Shed,ding Light on Lumens and Lux: Decoding the Mysteries of Photography and Video Lighting

Unraveling the Jargon: Lumens, Lux, and Luminance Explained

Understanding the way light behaves is crucial for every photographer or videographer out there. If you’ve ever had to deal with words such as ‘lumens’, ‘lux’ and ‘luminous flux’, you probably know what I’m talking about. Lighting is an unavoidable topic when it comes to taking good photographs. Let’s take a closer look at some of the terms commonly used in this field, that are often overlooked.

The Lumens Lowdown

Suppose you were driving on a journey, and you wanted to monitor the distance travelled, in kilometres. Lumens are the ‘kilometres’ of lighting – the basic measure of visible light produced by a light source. This is the figure we can use, when considering different light sources for different applications, and using this data alone will strongly guide us towards better lighting, and to getting a better shot. It doesn’t matter whether it’s the Godox SL-60W or your go-to studio light: how much light you’re getting from your light source is an absolute essential.

Lux: The Light Measurement Maestro

While lumens determines simply the total amount of visible light produced, lux rounds off that understanding with another dimension: how that light is distributed over an area. Videographers and photographers who shoot in comfort with a light that does not burn the subject to a crisp, while also avoiding a shadowy haze, will appreciate lux, rescued from the toils of the mechanics at work. At 1 meter, for example, the Aputure Amaran P60X can create 5,070 lux, ensuring those shots are expertly lit, and images have depth and drama.

Tackling the Inverse Square Law and Other Mathematical Mysteries

The search for ideal illumination doesn’t end with knowledge of lumens and lux, for now the shadowy star of the light-and-darkness plot comes into its own. The inverse square law, the equation that links the distance from your light source to the amount of light you need to shine in order to keep your reading level at a certain level, is now an actor on the stage.

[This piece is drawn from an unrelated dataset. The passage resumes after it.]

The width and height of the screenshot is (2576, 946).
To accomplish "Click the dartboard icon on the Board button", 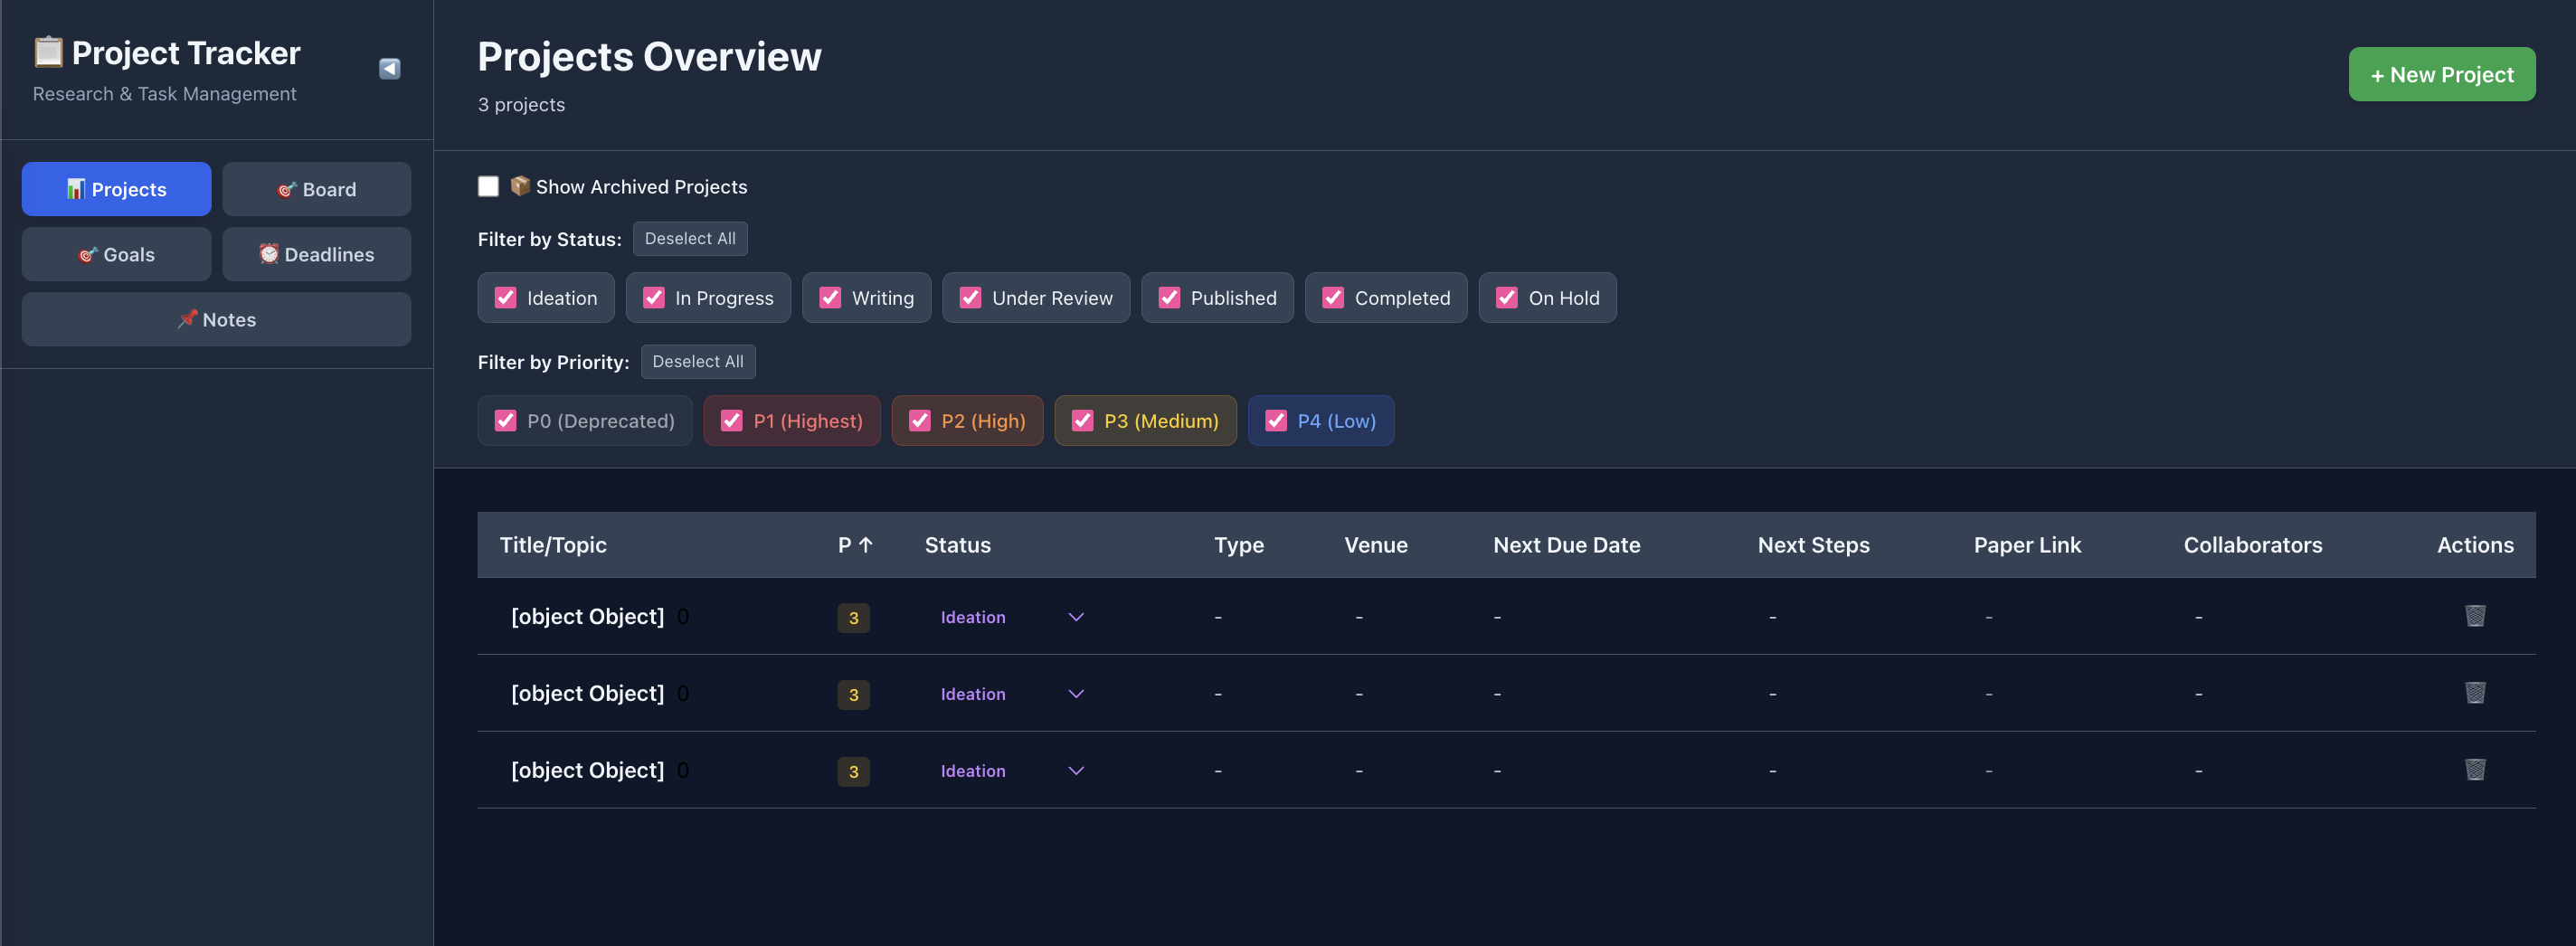I will 287,188.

For every doubling of the distance from your light source, four times the amount of light (by the inverse square) will be necessary to shine in order to keep your reading level the same. Thus light and distance intertwine in a fascinating relationship. Add in the focusing ‘beam angle’ of the light, and you begin to see yourself as a magus of light and shadow who can rewrite the script of the visual narrative to make the ordinary appear dramatic.

The BEAM Angle: Shaping Your Story

The beam angle acts as a brush, focusing a limited amount of light where it is most needed; a wide beam washes a wide scene in light; a narrower beam highlights the subject, whose emotions and features are picked out in detail. Reflector dishes and barn doors can place and shape the light to heighten the drama, creating a feast for the eye.

Beyond Brightness: The Art of Light Manipulation

It’s a world of lumens and lux, of shaped beam angles and scenery-illuminated sculpts. Playing with all the trimmings of light, not just the brightest torch, is the difference between being able, say, to recognise the face of friend or foe in the dark, and being able to separate friend from foe with light. Mastering all three – lumens, lux and the extremely efficient beam angles – opens up the full possibilities of photography and video.

Reflecting on Lumens and Lux

We encountered lumens and lux, beam angles, colour fidelity and colour temperatures; the basic vocabulary of illumination, allowing recorded scenes to be artfully sculpted with focus, feeling and dimension. Shedding the mystique of lighting reduces photography and video to techniques, which is where the fun begins, because once you know how light behaves you start to see everything differently. You start to understand the possibilities. You start to realise how everything can be made to glow.

Understanding BEAM in Photography and Video Lighting

The choice of word ‘beam’ comes up regularly when talking about photography and video lighting, especially in the context of beam angles or how that beam affects a scene. The beam angle can be particularly important, especially with respect to how light is projected from a source – whether it is spread soft and wide or focused at a point. Once an artist feels fully in control to shape and manipulate that beam, a light source can be more than just a luminary point in space, but a focal and versatile tool used to help curate the mood, atmosphere and visual impact of a scene. When we start to explore the different possibilities of light, controlling that beam is a core aspect of the craft.